In 1985-86 insurance rates, forced ever upward and in good part because of raids by the plaintiff lawyers, threatened to close popular public services for want to insurance. The media is publicizing useful products allegedly kept off the market for fear of litigation, notably an asbestos substitute, developed by Monsanto. Peter Huber's book Liability has focused attention on the total "tort tax" on the economy. Huber estimates that individuals, businesses and governments pay at least $80 billion a year directly, in such ways as litigation costs and higher insurance premiums, and a total of $300 billion indirectly, counting the cost of efforts to avoid liability.

Ultimately, this "tort tax" is paid by the consumer. For example, an estimated 55% of the average football helmet's $110 cost is now due to liability insurance costs. Helmetmakers on the margin have been squeezed out of business: In 1970 there were about 18, now there are 2. And sports on the margin are being squeezed out, too: A recent survey found that several hundred colleges and universities have eliminated sports such as flag football, noncompetitive diving, canoeing and hiking because of liability costs.

Partly as a result, sophisticated new tort reform lobbies are emerging—such as North Palm Beach, Fla.'s Coalition of Americans to Protect Sports and the defense bar's Washington, D.C.-based Lawyers for Civil Justice.

But the plaintiffs' attorneys are fighting back fiercely.

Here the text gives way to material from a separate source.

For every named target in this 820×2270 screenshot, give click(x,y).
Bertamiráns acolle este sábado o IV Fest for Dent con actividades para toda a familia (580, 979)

They blame the insurance industry, sometimes striking a public chord, as when California passed Proposition 103, rolling back auto rates. Their argument is made superficially appealing as the rates crunch eases, although this is probably a cyclical phenomenon.

The battle for tort reform is now raging across the states. But it's entirely possible that it could be lost, much as no-fault automobile insurance was effectively blocked during the 1970s.

Still, some states have begun to allow courts to assess costs against frivolous actions. Perhaps this is the first step to some sort of "English rule" whereby either side must be prepared to pay the other's costs if their action is unsuccessful. Decisively altering the plaintiff's incentives to litigation, the "English rule" may be the ultimate tort reform.

Without it, the swarming plaintiff attorneys may do to the American economy what labor unions did to the British.